Gestärkt durch Getränke, die die Anwohner anboten, machten sich die Musikerinnen und Musiker, die meisten zu Fuß, auf den Weg zum Milchhisli, der nächsten Konzertstation. Auch hier waren die Zuhörer begeistert und wollten Zugaben, die die Kapelle auch gerne bediente, "denn endlich können wir wieder spielen", bemerkte Pascal Arets, der Dirigent der Kapelle. Arets ist gebürtiger Holländer, kam 1995 nach Deutschland und musizierte mit dem Kölner Rundfunk-Sinfonie-Orchester (WDR), dem NDR Elbphilharmonie Orchester, Radio Symphony Orchestra Hilversum, dem Sinfonie Orchester des Bayerischen Rundfunks und der Staatsoper Stuttgart. Seit Januar 2019 leitet er den Musikverein Bollschweil als Dirigent.
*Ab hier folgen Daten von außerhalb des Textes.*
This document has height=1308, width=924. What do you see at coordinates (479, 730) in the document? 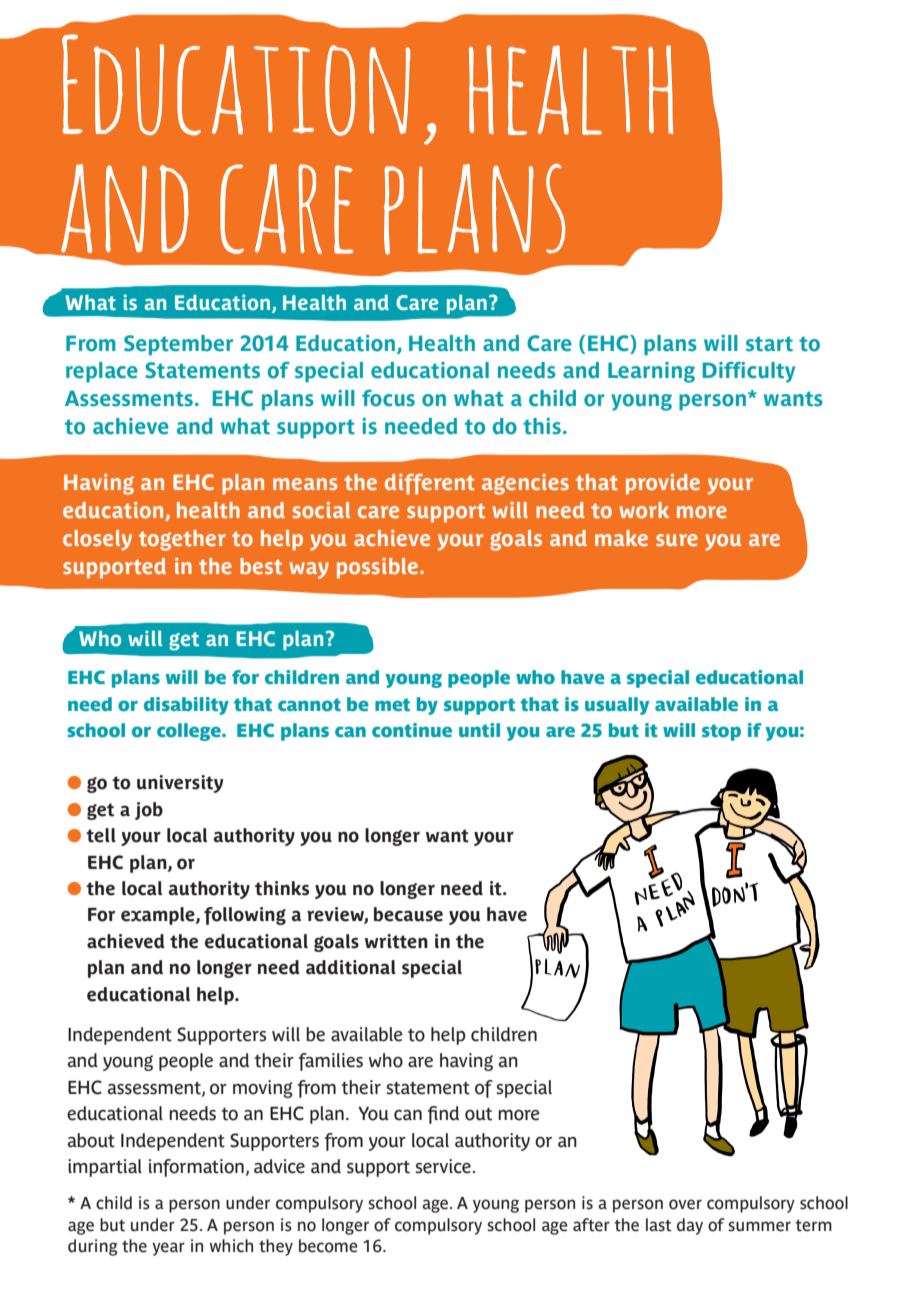
I see `until` at bounding box center [479, 730].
"Die Idee mit den Konzerten kam bei den Aktiven sehr gut an. Unsere Mitglieder sind sehr offen für neue Ideen. Deshalb konnten wir das Konzert auch so schnell umsetzen. Wichtig ist für mich, dass es richtig gemacht wird und am Ende wertvolle Musik dabei herauskommt. Die heute gespielten Stücke sind aus unserem Repertoire, denn in der kurzen Zeit von vier Wochen, das bedeutet nur vier Proben, können keine neuen Stücke einstudiert werden", erklärt Arets.

Er sieht die Konzerte als Werbung für den Verein, verbunden mit der Hoffnung auf eine "baldige Normalität". Seiner Meinung nach würden die kleinen Vereine etwas im Stich gelassen. "Wir sind verunsichert, können nicht planen. Es gibt keine klare Linie, keine Eckpunkte, an denen wir eine Planung festmachen können. Dieses Jahr wird es wohl keine gewohnten Konzerte geben, und wie es nächstes Jahr aussieht, ist ungewiss".

Umso dankbarer nahmen die Zuhörer auch an der letzten Station Am Kupferacker das Angebot des Musikvereins an und waren genauso begeistert, wie die Menschen zuvor.

Als die Kapelle zusammenpackte, rief ein Zuhörer zu den Musikern "Es war sehr schön, ihr könnt gerne wiederkommen".

Am Donnerstag, 30. Juli, gibt es wieder Konzert. Sie beginnen um 19 Uhr an der Kreuzung Kuckucksbadstraße/Ölbergweg, um 20 Uhr im Schönbergweg und um 21 Uhr in der Möhlinstraße.